**Listed records**.
++++
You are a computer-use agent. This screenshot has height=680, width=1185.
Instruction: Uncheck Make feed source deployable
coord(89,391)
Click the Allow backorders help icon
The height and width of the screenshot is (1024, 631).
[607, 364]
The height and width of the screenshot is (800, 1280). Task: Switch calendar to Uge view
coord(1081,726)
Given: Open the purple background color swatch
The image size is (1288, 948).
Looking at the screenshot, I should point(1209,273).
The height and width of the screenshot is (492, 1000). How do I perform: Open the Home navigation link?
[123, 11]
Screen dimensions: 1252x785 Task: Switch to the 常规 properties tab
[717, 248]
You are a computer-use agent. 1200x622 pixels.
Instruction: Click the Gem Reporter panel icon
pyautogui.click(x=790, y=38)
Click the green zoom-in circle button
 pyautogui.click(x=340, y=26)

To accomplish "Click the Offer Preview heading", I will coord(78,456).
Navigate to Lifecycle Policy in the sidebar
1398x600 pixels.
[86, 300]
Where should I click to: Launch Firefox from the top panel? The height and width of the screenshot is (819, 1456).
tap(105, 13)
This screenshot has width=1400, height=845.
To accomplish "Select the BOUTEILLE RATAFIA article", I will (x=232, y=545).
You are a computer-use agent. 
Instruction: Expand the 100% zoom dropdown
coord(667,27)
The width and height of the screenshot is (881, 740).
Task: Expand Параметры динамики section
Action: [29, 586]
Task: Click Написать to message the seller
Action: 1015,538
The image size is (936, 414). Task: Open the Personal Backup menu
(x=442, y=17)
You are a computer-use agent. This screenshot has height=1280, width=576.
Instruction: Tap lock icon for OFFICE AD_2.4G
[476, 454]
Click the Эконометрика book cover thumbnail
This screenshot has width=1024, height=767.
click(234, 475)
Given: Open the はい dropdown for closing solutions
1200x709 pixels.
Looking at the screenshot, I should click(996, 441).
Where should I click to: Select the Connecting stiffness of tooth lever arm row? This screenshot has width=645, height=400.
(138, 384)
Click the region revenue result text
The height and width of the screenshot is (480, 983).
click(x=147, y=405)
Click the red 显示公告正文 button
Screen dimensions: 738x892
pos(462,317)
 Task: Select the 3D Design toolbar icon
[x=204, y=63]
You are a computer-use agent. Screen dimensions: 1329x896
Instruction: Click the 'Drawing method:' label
++++
**What this task involves**. Emit only the final stretch of the records: the line containing "Click the green zoom-in circle button" through the end, each line exactly as it stands.

**Exercise response**.
Click the green zoom-in circle button
 pyautogui.click(x=340, y=26)

To accomplish "Click the Offer Preview heading", I will coord(78,456).
Navigate to Lifecycle Policy in the sidebar
1398x600 pixels.
[86, 300]
Where should I click to: Launch Firefox from the top panel? The height and width of the screenshot is (819, 1456).
tap(105, 13)
This screenshot has width=1400, height=845.
To accomplish "Select the BOUTEILLE RATAFIA article", I will (x=232, y=545).
You are a computer-use agent. 
Instruction: Expand the 100% zoom dropdown
coord(667,27)
The width and height of the screenshot is (881, 740).
Task: Expand Параметры динамики section
Action: [29, 586]
Task: Click Написать to message the seller
Action: 1015,538
The image size is (936, 414). Task: Open the Personal Backup menu
(x=442, y=17)
You are a computer-use agent. This screenshot has height=1280, width=576.
Instruction: Tap lock icon for OFFICE AD_2.4G
[476, 454]
Click the Эконометрика book cover thumbnail
This screenshot has width=1024, height=767.
click(234, 475)
Given: Open the はい dropdown for closing solutions
1200x709 pixels.
Looking at the screenshot, I should click(996, 441).
Where should I click to: Select the Connecting stiffness of tooth lever arm row? This screenshot has width=645, height=400.
(138, 384)
Click the region revenue result text
The height and width of the screenshot is (480, 983).
click(x=147, y=405)
Click the red 显示公告正文 button
Screen dimensions: 738x892
pos(462,317)
 Task: Select the 3D Design toolbar icon
[x=204, y=63]
You are a computer-use agent. Screen dimensions: 1329x896
Instruction: Click the 'Drawing method:' label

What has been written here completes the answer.